Perhaps English is not your first language?
Putting that point to the side you earlier stated, in response to my post, that the courts had decided, in Buck, that a company could not distribute all profits to one shareholder. Bearing in mind that we're talking about the legality of a distribution - and not the tax consequences - where in the decision does it say that? Or are you just making an assumption?
He doesn't say it wouldn't have been allowed.
He says it wouldn't have been possible.
Stop making stuff up to justify your view.
He expressly makes no comment on what his decision might have been if circumstances were different.
In the context of legitimacy of dividends - what's the difference between "allowed" and "possible"? Stop making up stuff to hide the fact that you are wrong. Tell me where in the decision it says that dividends may not legally be paid to only one shareholder.
In fact, you're now contradicting yourself. You said earlier that the courts (via Buck) had decided that dividends could not legally be paid to a sole shareholder where waivers are in place. Now you're saying that the judge made no express comment on such circumstances (even though his comment does in fact cater for both sets of circumstances). You're obviously very confused.
Really ? Am I not permitted a view of my own ? I have to wait for some judge to tell me what to think ?
You've not swayed my view. Nor will you. But you're entitled to your minority opinion.
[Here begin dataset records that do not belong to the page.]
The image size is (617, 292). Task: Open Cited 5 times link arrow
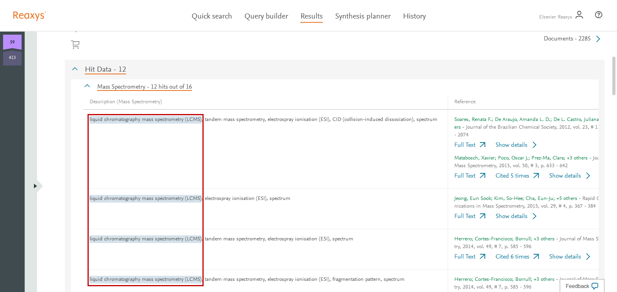(536, 176)
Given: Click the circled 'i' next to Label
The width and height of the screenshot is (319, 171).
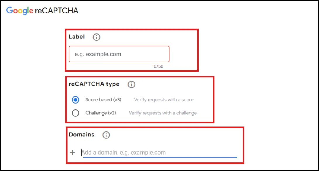Looking at the screenshot, I should [x=96, y=37].
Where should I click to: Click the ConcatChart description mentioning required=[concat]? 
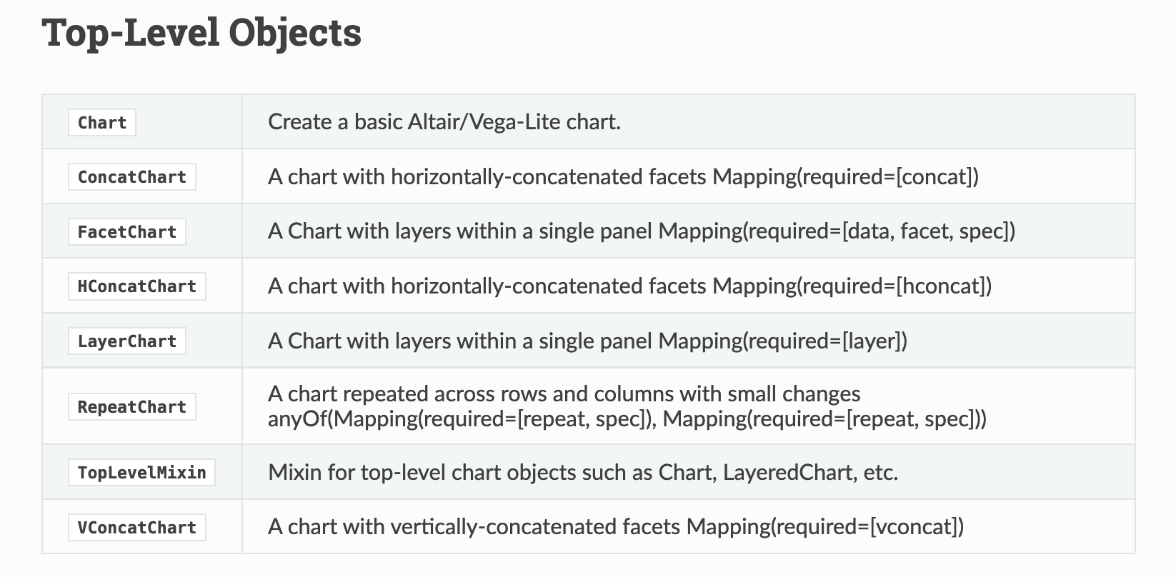point(622,176)
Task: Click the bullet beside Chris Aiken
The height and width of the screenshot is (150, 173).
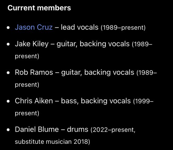Action: pyautogui.click(x=8, y=101)
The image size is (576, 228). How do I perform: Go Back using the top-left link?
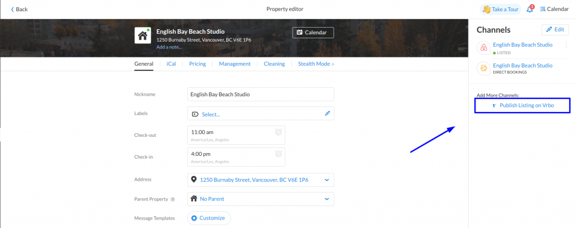tap(19, 9)
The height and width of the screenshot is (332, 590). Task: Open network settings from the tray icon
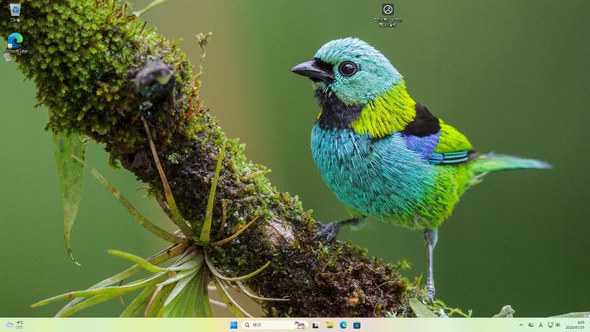click(550, 325)
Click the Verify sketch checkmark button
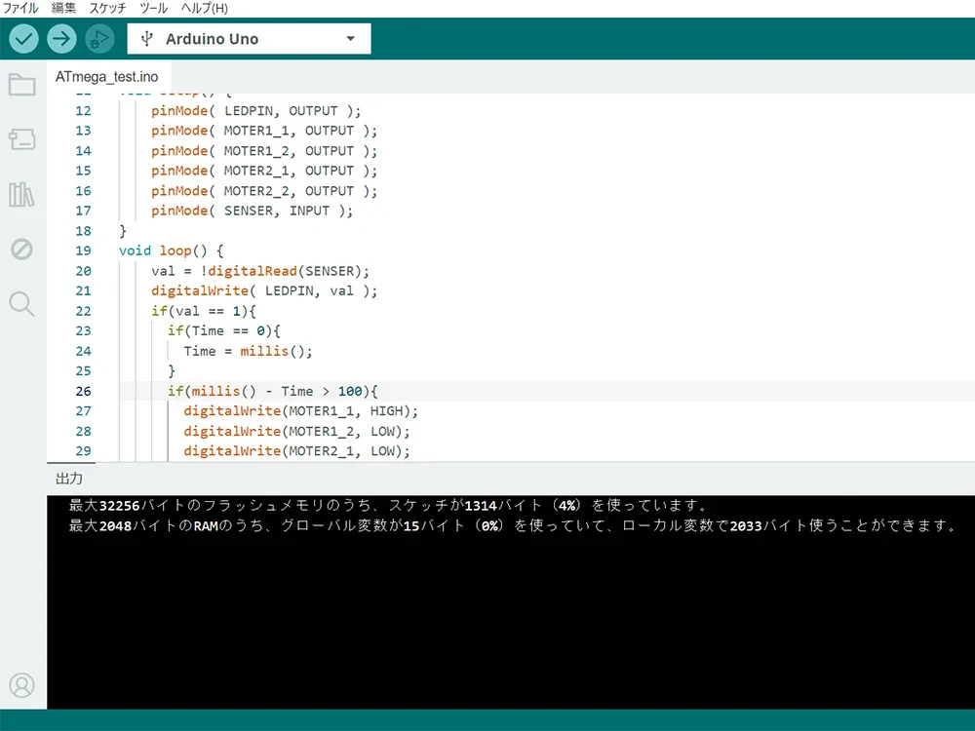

Oh I see - it's now just your view. You are of course entitled to your own opinion - though I'd question whose is the minority - but it would be better if you didn't try to support that view with an oblique reference to case law that does not in fact support it.
I don't think HMRC look at alphabet shares any less than they would look at waivers.
I have advised waivers from time to time provided they are properly documented and there are sufficient retained profits to pay out a dividend on all shares. This may result in one spouse paying less tax but isn't this what we advise every day in one form or another?
https://www.gov.uk/hmrc-internal-manuals/trusts-settlements-and-estates-...
I don't really like Alphabet shares either. But they're easier to deal with than waivers.
Thanks Lion.
JAAdams (how do you tag someone?) please can you advise why you thing alphabet shares work whereas dividend waivers do not?
Thanks
M
Dividend waivers should NEVER be backdated.
However, one often finds that if one shows the client what a dividend waiver actually looks like, they will have a hunt around at home and find it They just need to know what they're looking for.